Data to process:

_ _ _ _

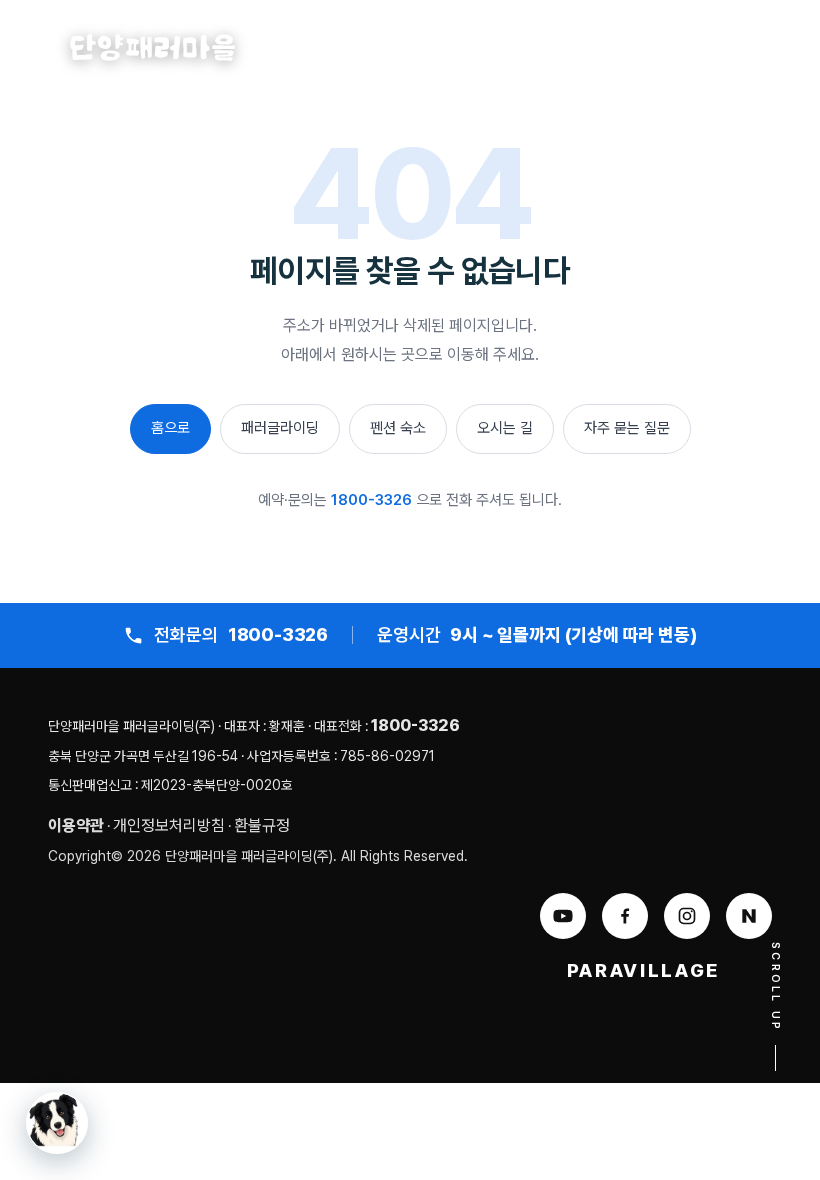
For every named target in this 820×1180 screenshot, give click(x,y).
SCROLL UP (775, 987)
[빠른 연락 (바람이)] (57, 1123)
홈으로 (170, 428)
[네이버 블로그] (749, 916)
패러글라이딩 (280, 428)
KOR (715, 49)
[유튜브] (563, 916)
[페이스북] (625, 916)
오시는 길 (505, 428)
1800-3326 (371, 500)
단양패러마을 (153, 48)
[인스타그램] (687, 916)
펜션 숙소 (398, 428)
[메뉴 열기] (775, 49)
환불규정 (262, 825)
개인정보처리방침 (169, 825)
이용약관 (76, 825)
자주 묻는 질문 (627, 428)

_ _ _ _

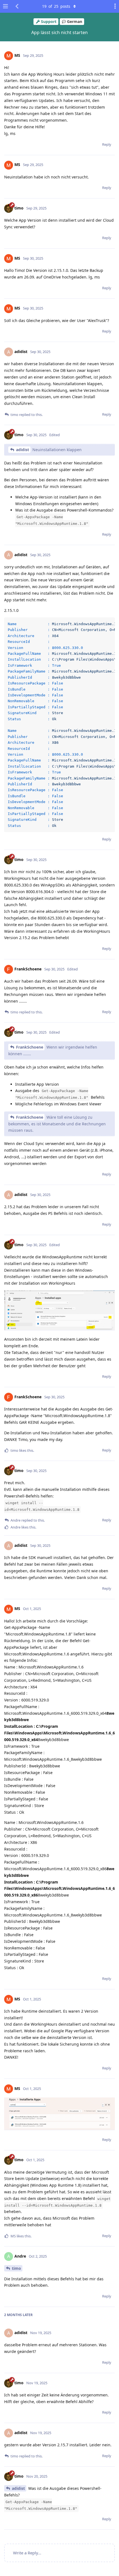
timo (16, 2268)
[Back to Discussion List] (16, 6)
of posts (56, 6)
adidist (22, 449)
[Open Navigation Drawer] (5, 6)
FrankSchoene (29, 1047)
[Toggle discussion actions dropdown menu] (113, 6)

_ _ _ _

Required work: Would you retype exactly the lines above, from the line with "adidist (22, 449)" to the line with "[Toggle discussion actions", with both end lines kept and nothing more?

Output of the task:
adidist (22, 449)
[Open Navigation Drawer] (5, 6)
FrankSchoene (29, 1047)
[Toggle discussion actions dropdown menu] (113, 6)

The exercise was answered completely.